**GOAL OF THE EXERCISE:** Produce the lines from the one containing "The height and width of the screenshot is (888, 1372)." through the end of the material exactly as they appear, both ends included, and leave the pictures out.

**SUPPLIED DATA:**
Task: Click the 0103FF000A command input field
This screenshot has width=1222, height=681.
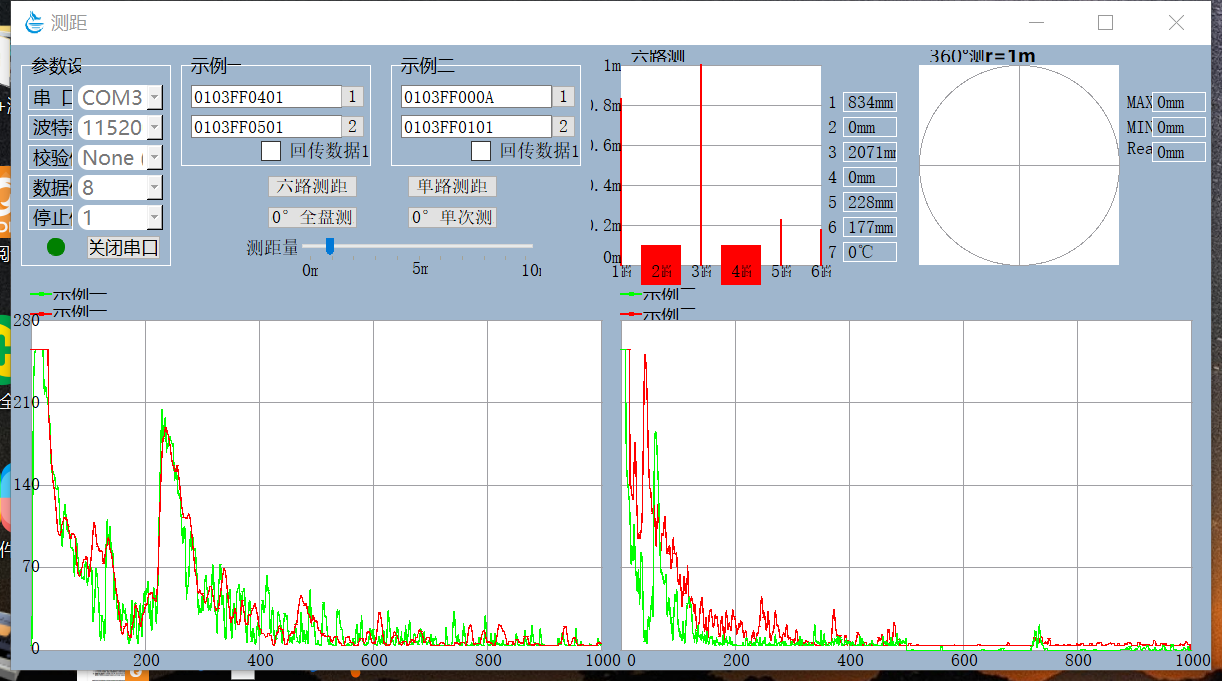Action: 476,97
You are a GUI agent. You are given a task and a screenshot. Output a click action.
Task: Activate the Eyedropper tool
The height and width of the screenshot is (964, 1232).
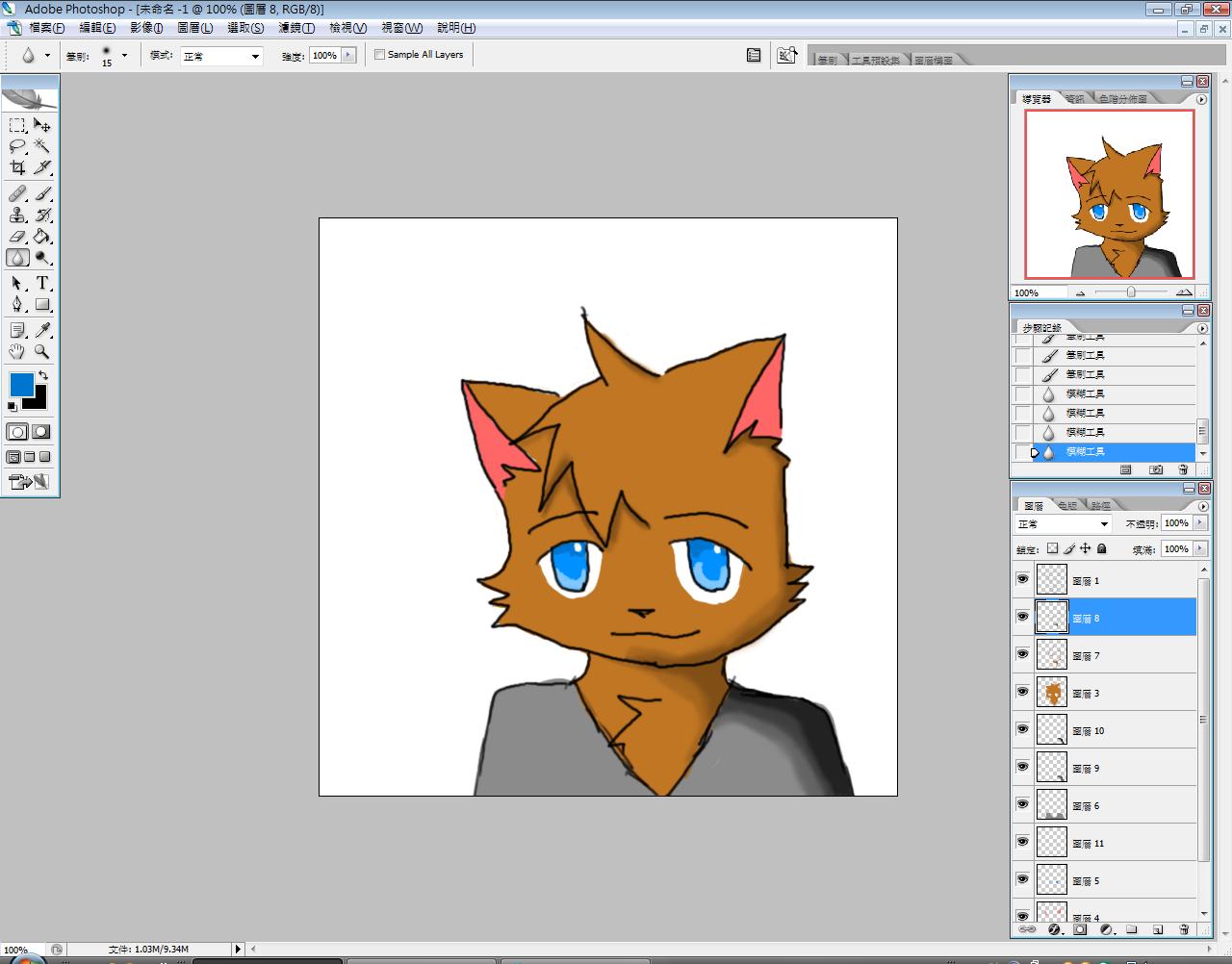42,330
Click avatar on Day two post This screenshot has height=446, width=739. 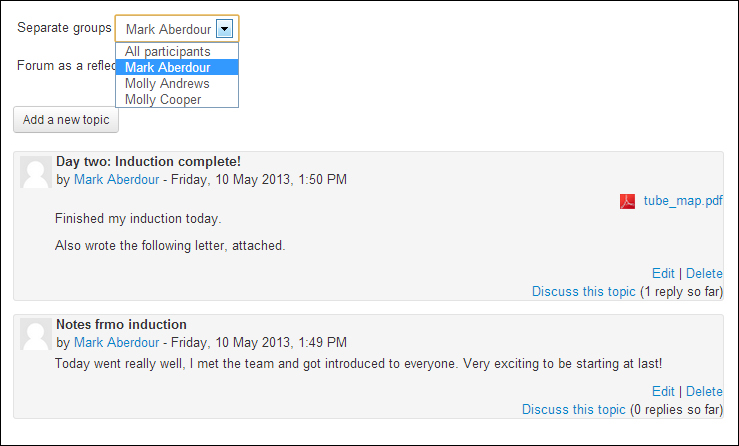click(x=36, y=173)
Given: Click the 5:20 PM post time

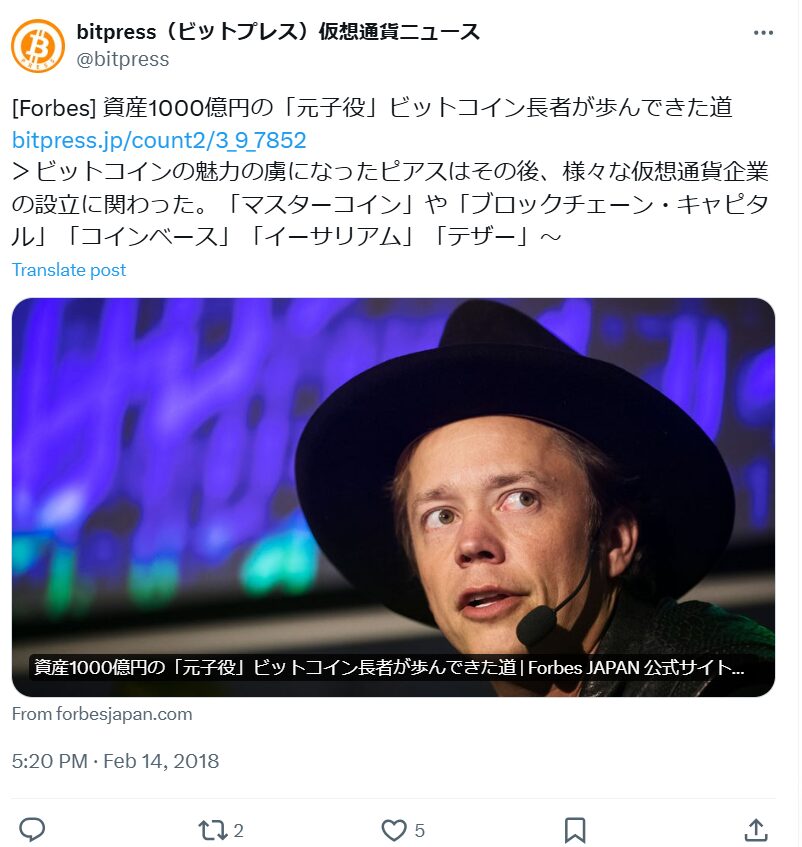Looking at the screenshot, I should (x=49, y=761).
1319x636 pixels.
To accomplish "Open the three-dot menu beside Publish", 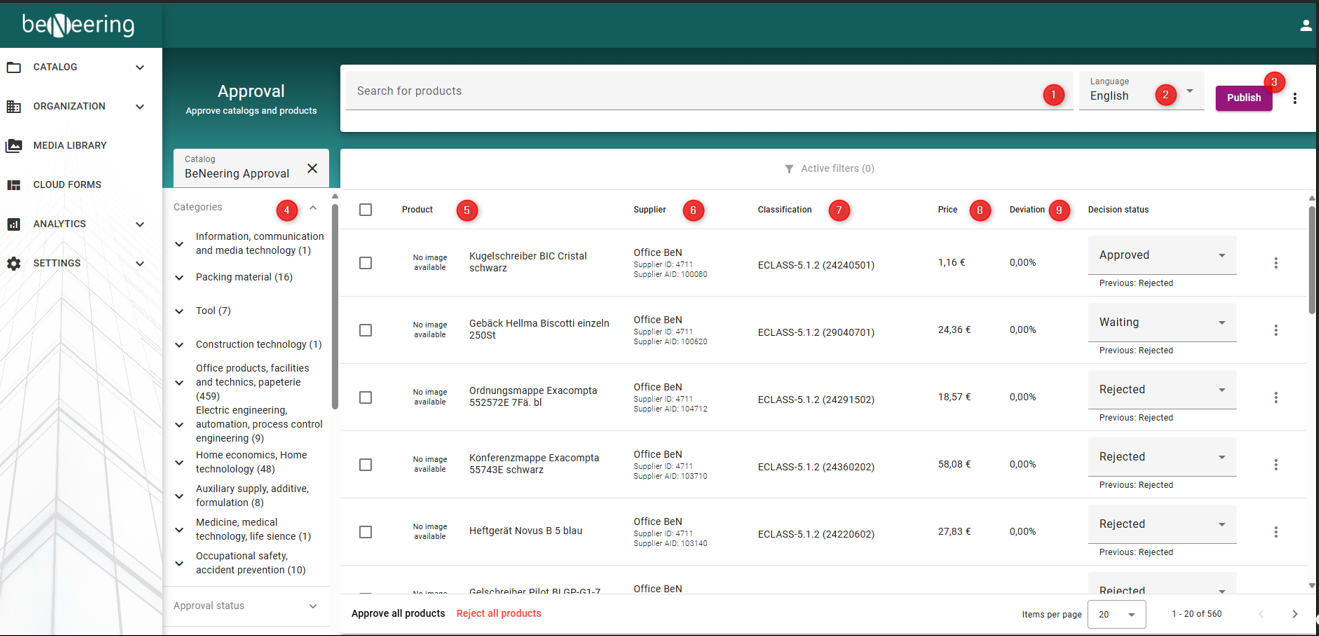I will pyautogui.click(x=1295, y=98).
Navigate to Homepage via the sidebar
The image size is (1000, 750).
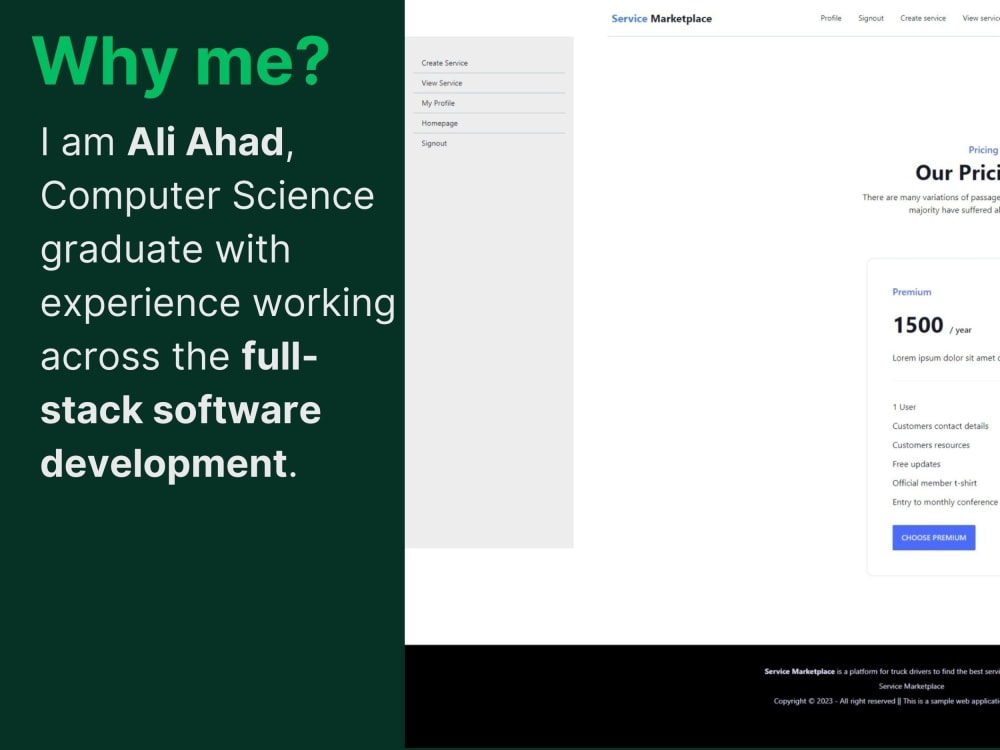tap(439, 123)
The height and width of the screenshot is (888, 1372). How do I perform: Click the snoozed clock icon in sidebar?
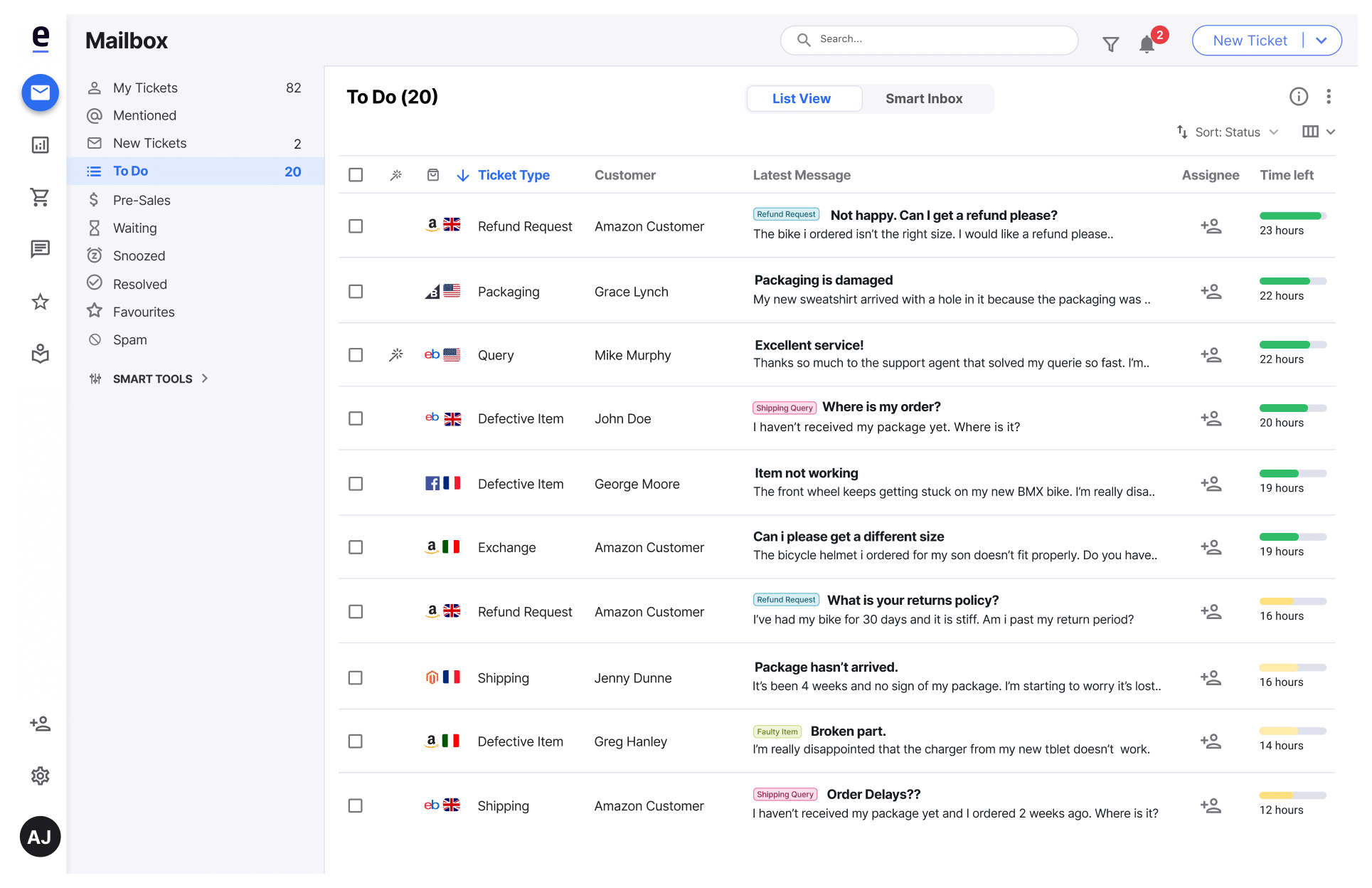click(x=94, y=256)
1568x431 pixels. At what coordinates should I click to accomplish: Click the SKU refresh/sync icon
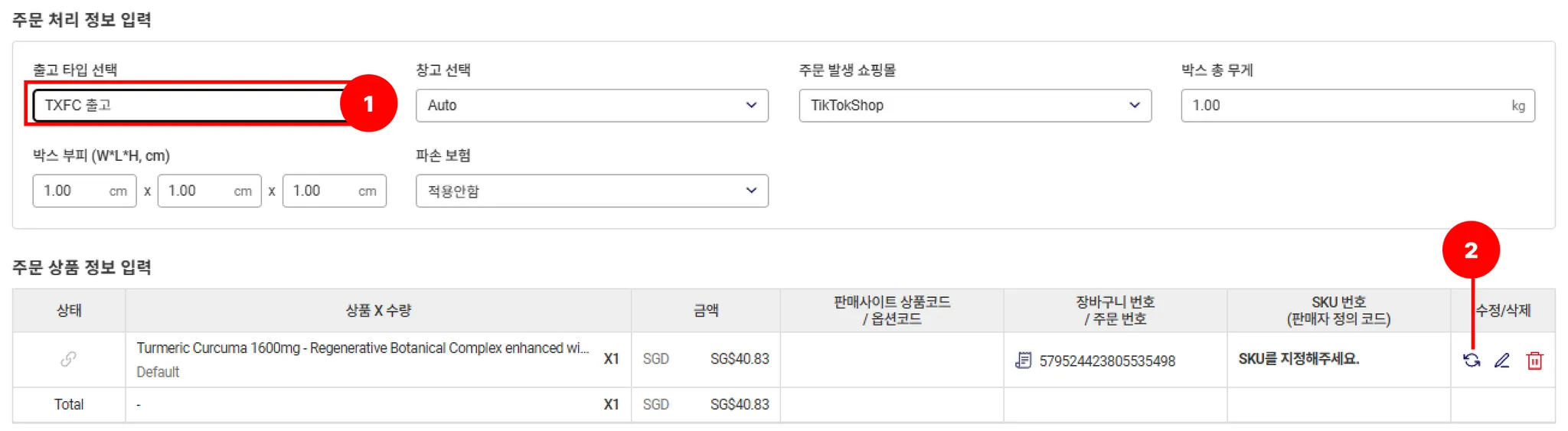point(1471,360)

**ANSWER BELOW:**
The height and width of the screenshot is (888, 1372). How do I perform: Click the snoozed clock icon in sidebar?
click(x=94, y=256)
1568x431 pixels. At what coordinates should I click to accomplish: Click the SKU refresh/sync icon
point(1471,360)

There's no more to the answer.